Fed gives second reprimand to Goldman over UFC deal
December 2, 2016
Bloomberg reports that Goldman Sachs Group Inc. (Goldman Sachs) has been reprimanded by Federal Reserve regulators for the second time due to its debt deal to purchase the UFC for $4 billion. Regulators consider the loans as “substandard.”
In addition to Goldman Sachs, Deutsche Bank AG, which was the lead underwriter for the junior portion of the deal also has been notified by regulators.
Goldman Sachs had appealed an earlier warning about its deal structure which included add-backs to increase the earnings before interest, taxes, depreciation and amortization (EBITDA). The EBITDA for the UFC was placed at $170 million but then rose to an estimated $300 million when presented to debt investors to finance the sale. The higher EBITDA allowed for WME-IMG to borrow $1.8 billion for the deal. According to a Wall Street Journal article, future “step up payments” for future television contracts and other licensing agreements were factored into bringing the EBITDA up to $300 million.
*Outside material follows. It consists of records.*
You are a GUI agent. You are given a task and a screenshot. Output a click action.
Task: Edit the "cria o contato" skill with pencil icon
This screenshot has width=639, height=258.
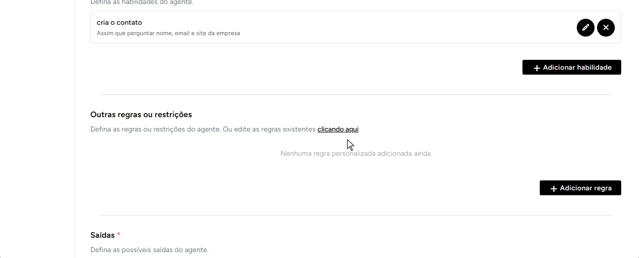pos(585,27)
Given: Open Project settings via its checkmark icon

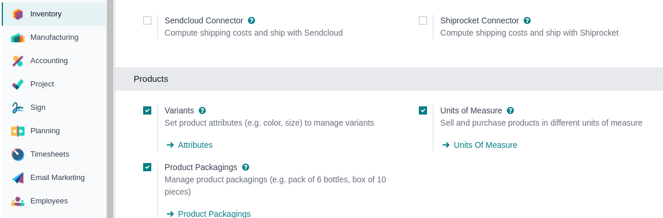Looking at the screenshot, I should [18, 84].
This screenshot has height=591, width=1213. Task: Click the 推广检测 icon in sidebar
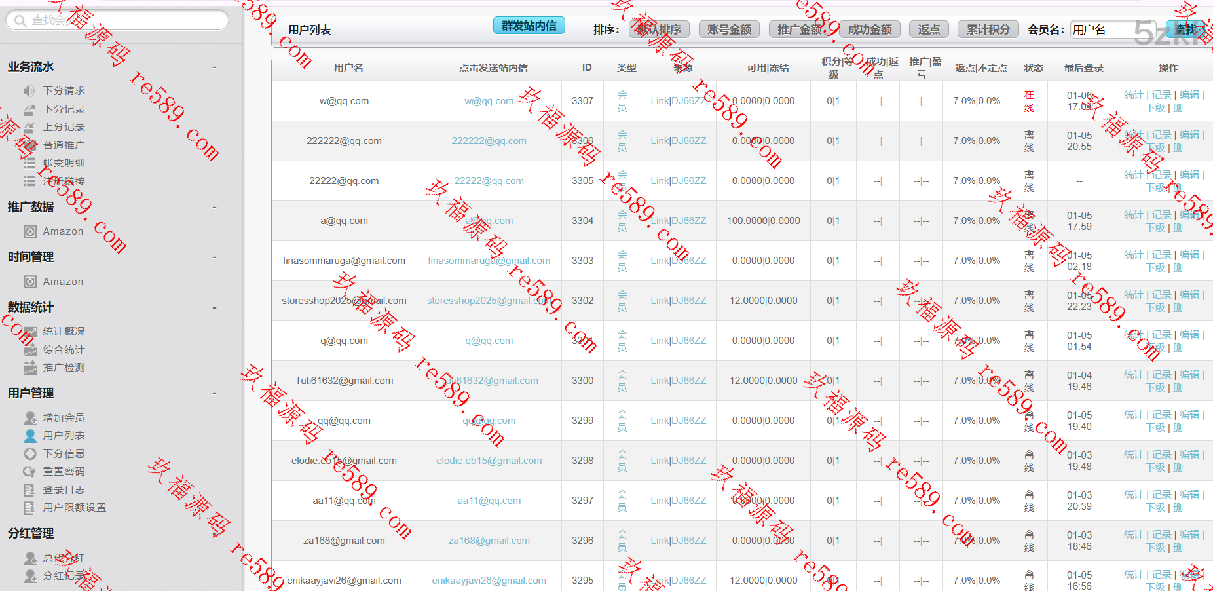(x=30, y=368)
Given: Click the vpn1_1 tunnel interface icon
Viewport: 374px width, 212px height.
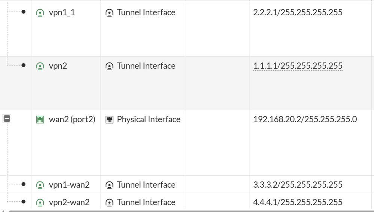Looking at the screenshot, I should coord(40,13).
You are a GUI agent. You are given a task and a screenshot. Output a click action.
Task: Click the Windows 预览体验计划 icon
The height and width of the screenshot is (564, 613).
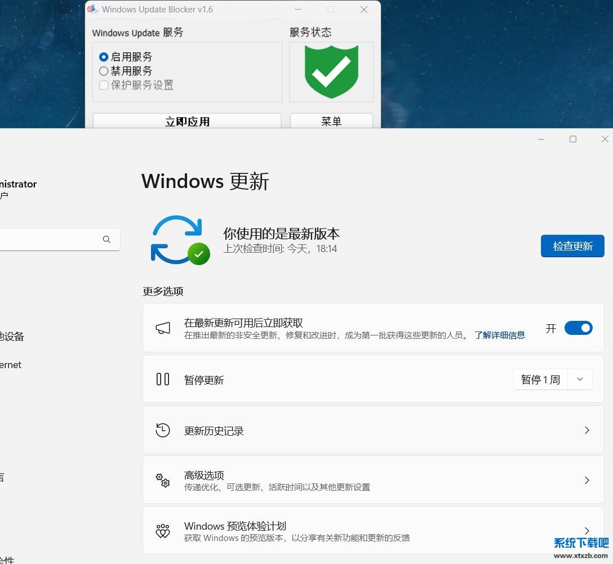tap(162, 530)
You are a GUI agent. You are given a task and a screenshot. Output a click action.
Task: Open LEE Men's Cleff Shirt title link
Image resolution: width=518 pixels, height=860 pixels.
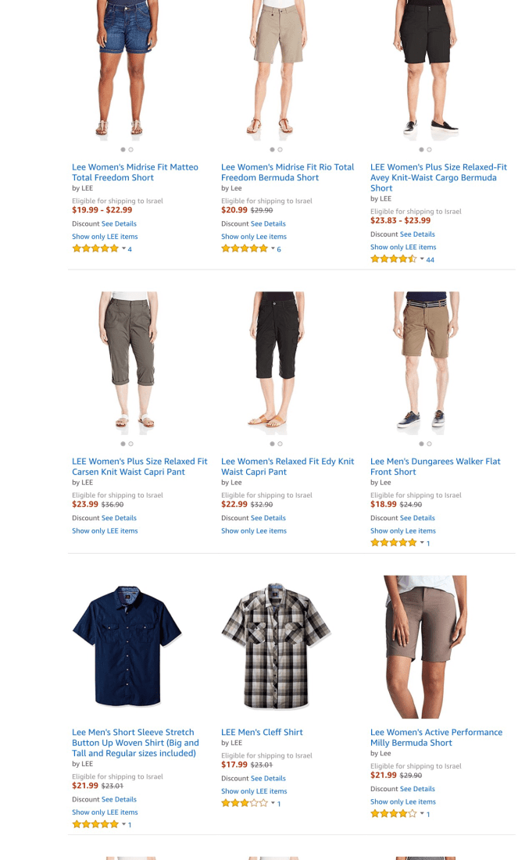pyautogui.click(x=262, y=732)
Notably, the UFC has made it public that they will be seeking a $450 million per year television contract once its current agreement with FOX ends in 2018.
With yields for the UFC loans at 8.5%, investors were eager to purchase the debt. The demand was so high, that the UFC lowered the interest rate on the junior debt twice the week the loans went to market.
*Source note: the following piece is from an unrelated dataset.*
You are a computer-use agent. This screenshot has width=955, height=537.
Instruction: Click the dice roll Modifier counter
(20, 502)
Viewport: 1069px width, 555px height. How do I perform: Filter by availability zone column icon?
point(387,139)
The concern with the sale is the “add-backs” which were factored into the profitability of the company. If the balance sheet provides too much of a flowery outlook, investors might be led astray. A company inflating their cash flow projections would appear to be able to take on more debt due to its liquidity. But, if the projections are not realistic, there is the concern for a default. Investors are looking for high yields to make money and this deal, with its yield on loans, is enticing despite the fed warnings. We shall see with a new administration coming in January, if these type of deal structures will continue to be pursued.